The Right, Reduced

The above-named Alfie Evans was the subject of a curious work of analysis in the Washington Post on April 28. The headline: “How Alfie Evans Became the Latest Weapon in the Conservative Attack on Universal Health Care.” The piece, by Ben Zdencanovic, purports to explain that conservatives have long misrepresented data in an effort to discredit nationalized health care and in particular Britain’s National Health Service. Leave the writer’s argument aside, though. What was remarkable about the piece was the lede: “This week, U.S. conservatives seized on the case of Alfie Evans, a 2-year-old British child who died Saturday from a progressive neurodegenerative disease that had destroyed most of his brain.”

Who are these “U.S. conservatives,” we wondered? In the 1,100-word piece, we counted exactly two: Ted Cruz and Donald Trump.

We’re happy to grant Zdencanovic the license journalists traditionally afford themselves, summed up in the old maxim One is an example, two is a coincidence, three is a trend. But he only offers two “U.S. conservatives,” not even a trend.

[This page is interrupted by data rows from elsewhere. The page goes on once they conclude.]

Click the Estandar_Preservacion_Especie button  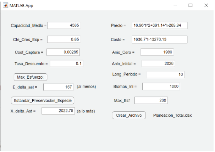pos(42,100)
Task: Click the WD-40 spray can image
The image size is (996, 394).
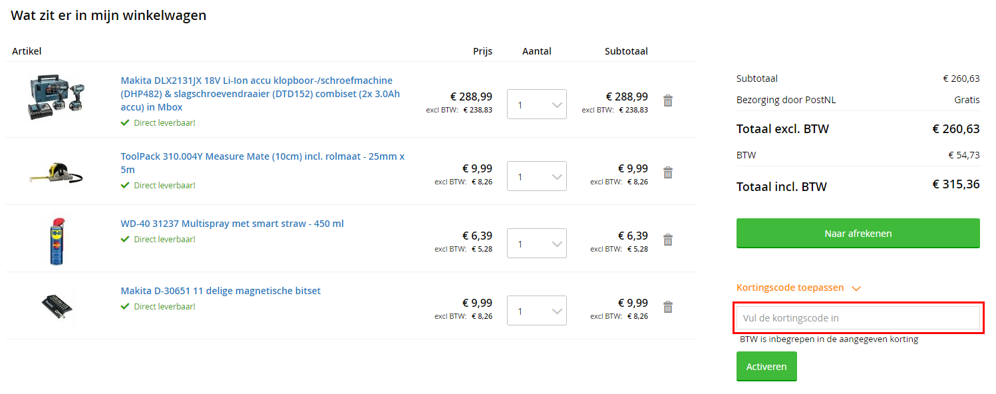Action: tap(57, 240)
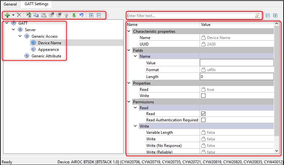The image size is (284, 165).
Task: Collapse the Generic Access tree node
Action: tap(20, 36)
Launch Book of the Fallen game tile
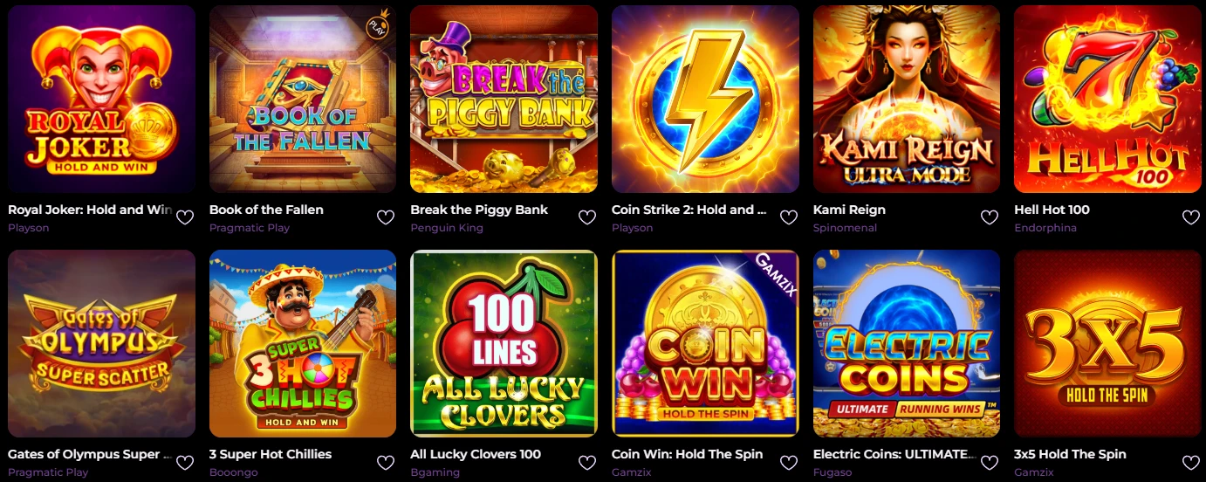The image size is (1206, 482). 303,99
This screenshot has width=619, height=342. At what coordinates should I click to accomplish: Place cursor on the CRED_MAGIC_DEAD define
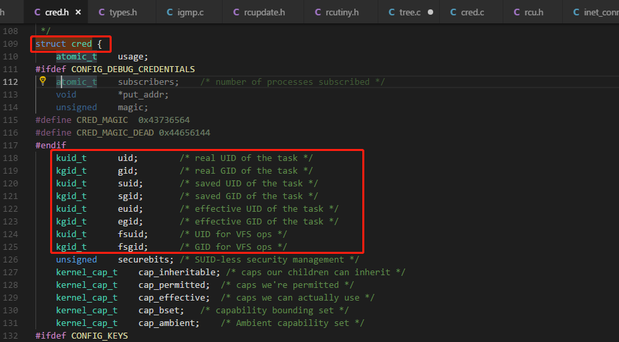coord(117,133)
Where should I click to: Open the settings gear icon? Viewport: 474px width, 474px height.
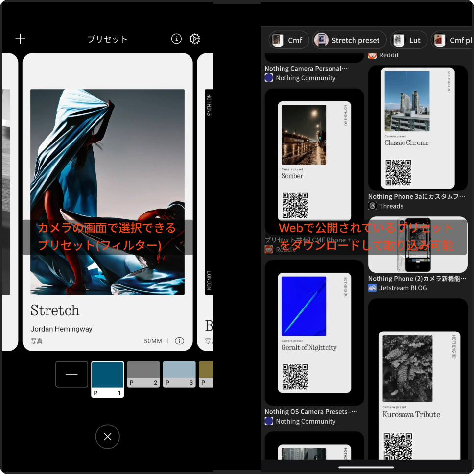tap(195, 39)
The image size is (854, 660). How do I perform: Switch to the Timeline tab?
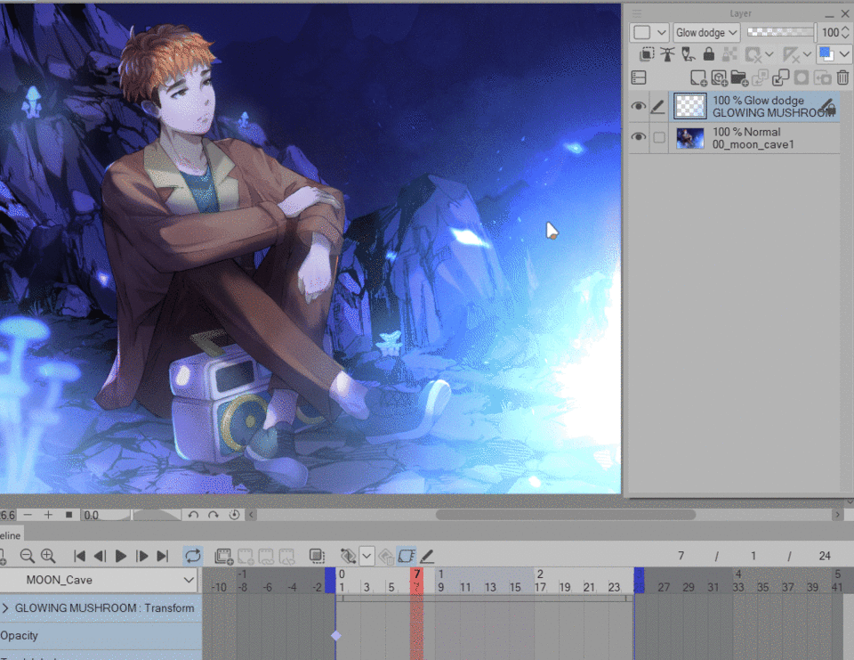[12, 534]
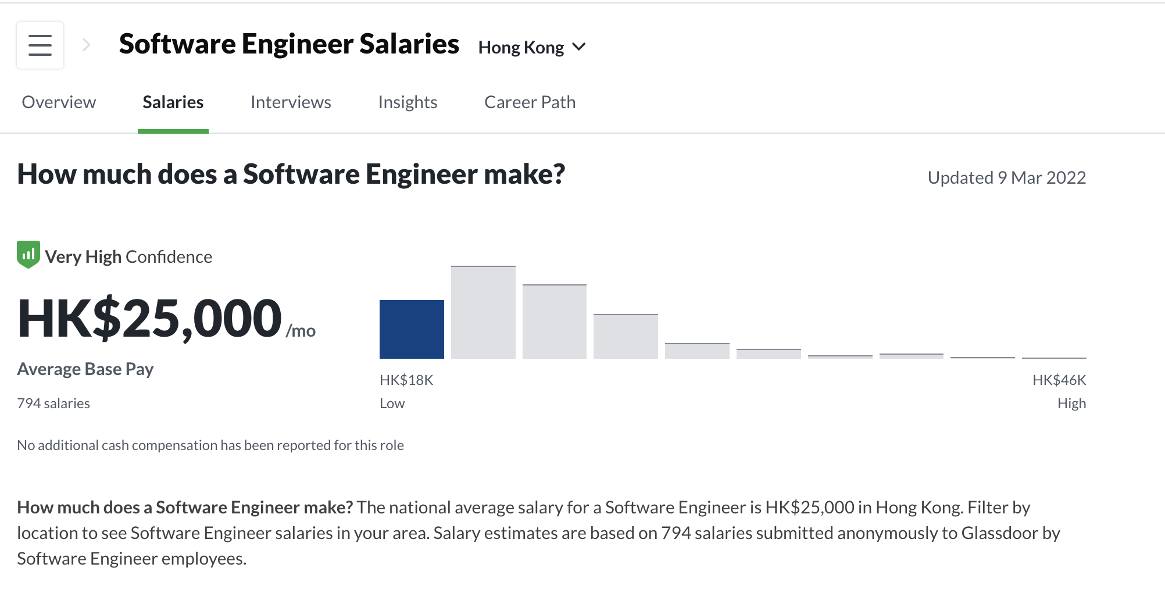The height and width of the screenshot is (614, 1165).
Task: Click the HK$25,000 average pay figure
Action: pos(150,318)
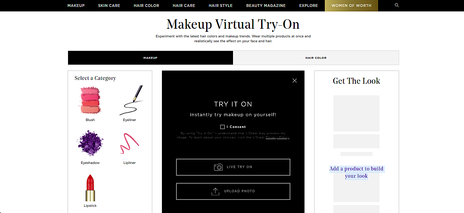The image size is (464, 213).
Task: Follow the Privacy Policy link
Action: point(277,138)

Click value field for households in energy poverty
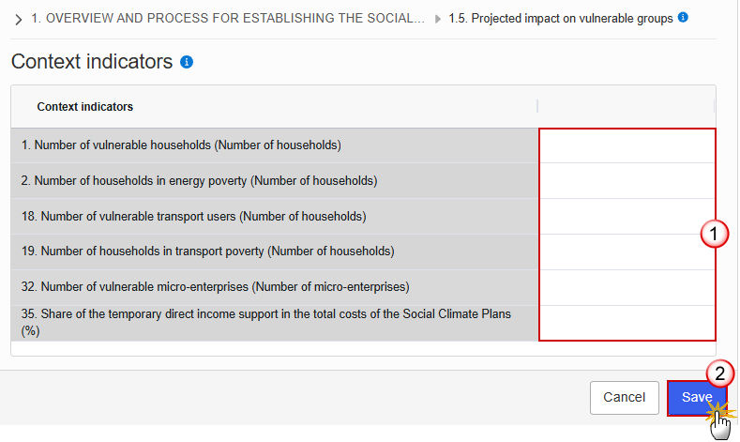627,181
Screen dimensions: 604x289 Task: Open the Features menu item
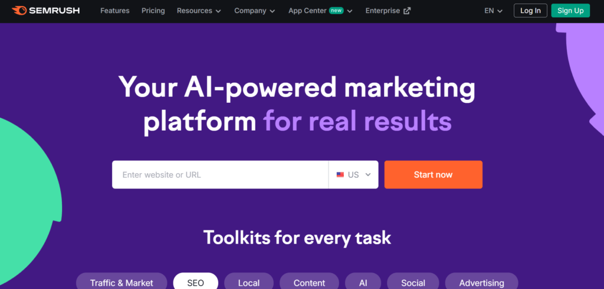pos(115,11)
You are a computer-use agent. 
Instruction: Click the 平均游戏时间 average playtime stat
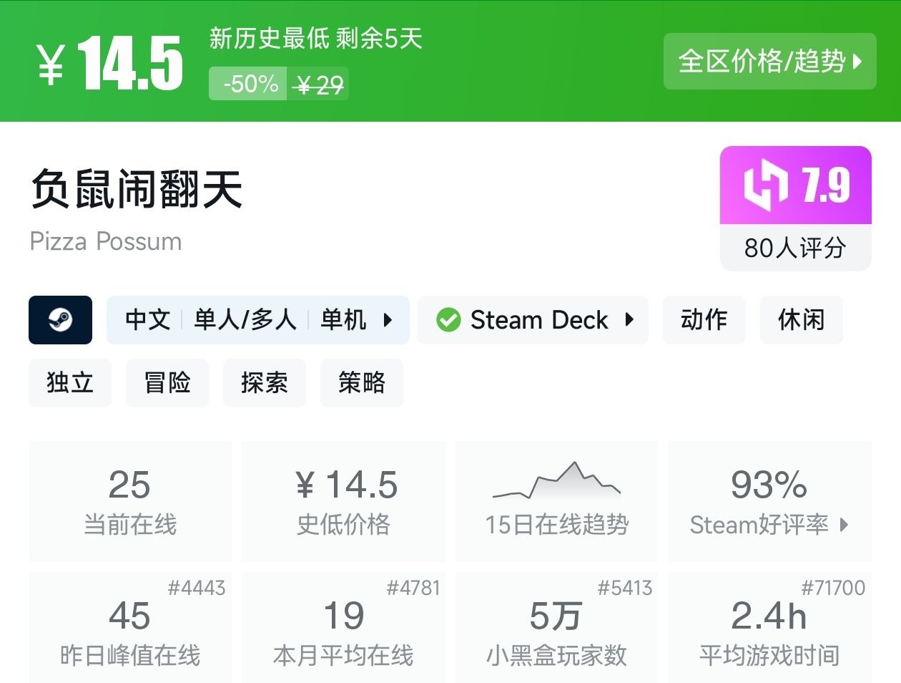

Actually only one, since Trump—assuming he’s a conservative—didn’t say anything about Alfie Evans but only tweeted about the ills of nationalized health care back in February. So “U.S. conservatives” are just Ted Cruz.

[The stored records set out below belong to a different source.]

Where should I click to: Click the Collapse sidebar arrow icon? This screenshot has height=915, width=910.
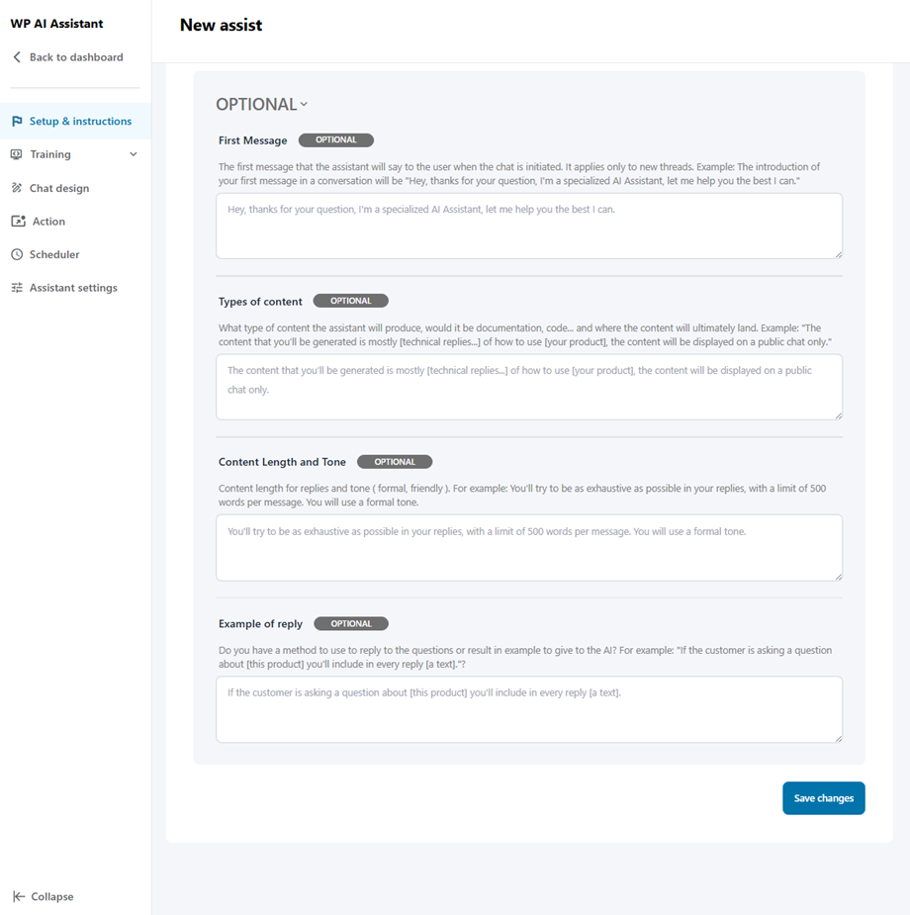[19, 896]

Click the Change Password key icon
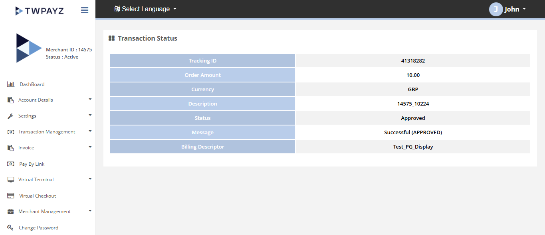click(x=11, y=228)
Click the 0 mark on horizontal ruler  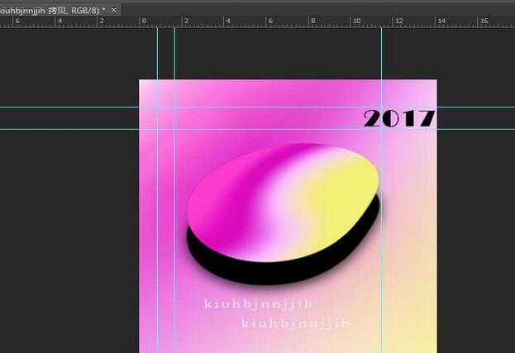142,21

Another piece caught our attention for the same reason, this one in the New York Times by culture reporter Joe Coscarelli. The headline: “On the Right, Kanye West Is Embraced as a Pop Ally.”

Really? The Scrapbook read several reactions by conservatives to Kanye West’s newfound appreciation for Donald Trump—one of them appeared in last week’s issue of this magazine—but none could be described as an “embrace” of rapper West. Never mind. Coscarelli assures his readers that West’s opinions “have been hailed by those who have long seen the entertainment world as oppressively liberal”; this was “the right latching on to Mr. West’s statements.”

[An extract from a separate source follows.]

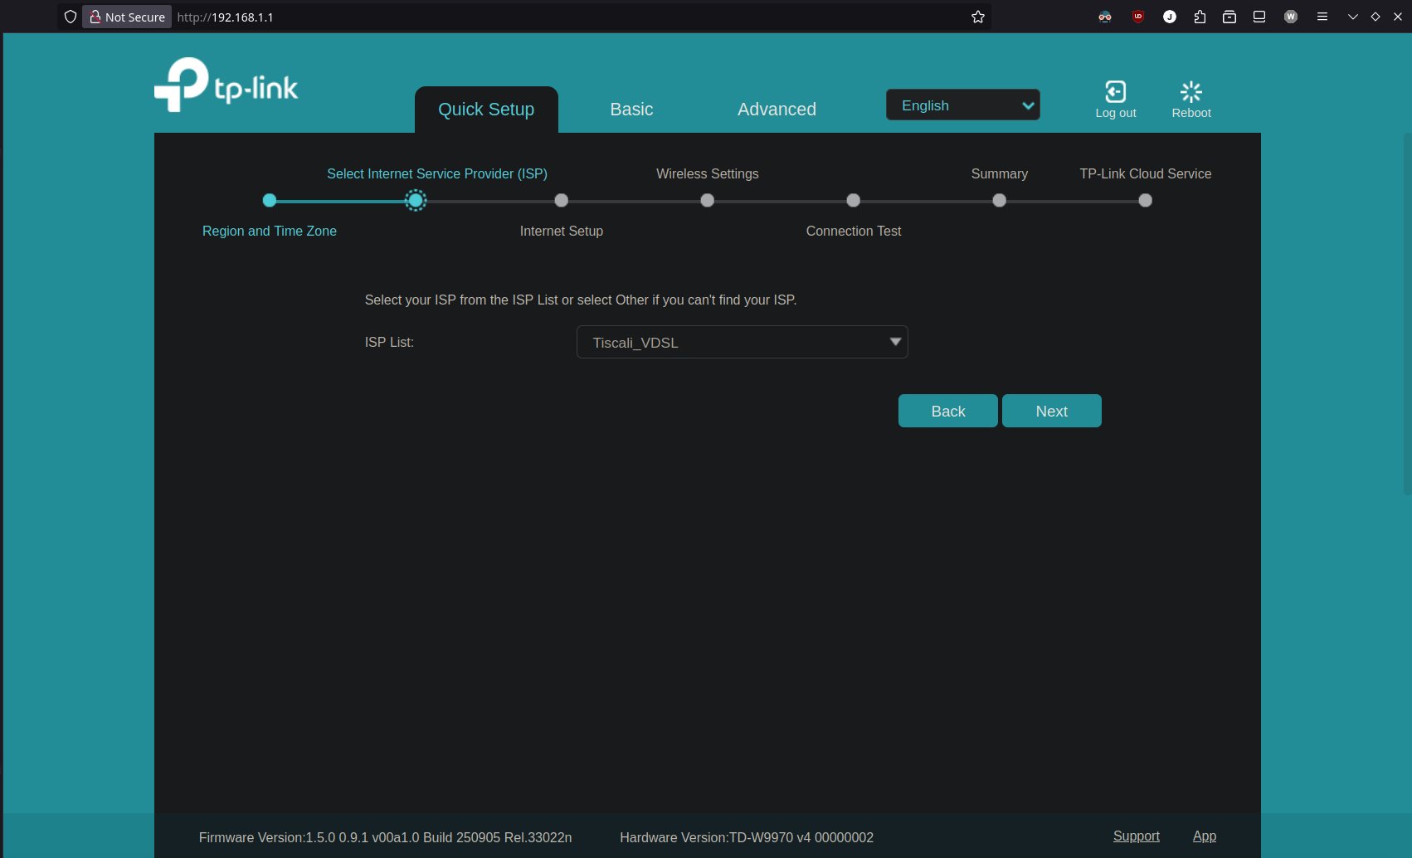Screen dimensions: 1412x858
Task: Switch to the Advanced tab
Action: click(777, 110)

So who were the people making up “the right”? We counted five: former Fox News host Bill O’Reilly; current Fox News commentator Jesse Watters; Donald Trump himself; the president’s son, Donald Trump Jr.; and “Charlie Kirk, the founder of Turning Point USA, a conservative student movement.” It seems like cheating to count the elder Trump, since he could hardly be expected to express ambivalence when someone tweets nice things about him, and Trump Jr.’s opinion is similarly skewed. But we’ll let it slide.

So “the right,” in the opinion of the Times’s culture reporter, is fairly represented by Donald Trump and his eldest son, a pair of Fox News personalities, and someone we’ve never heard of. If we thought that was the American right, we’d hate us too.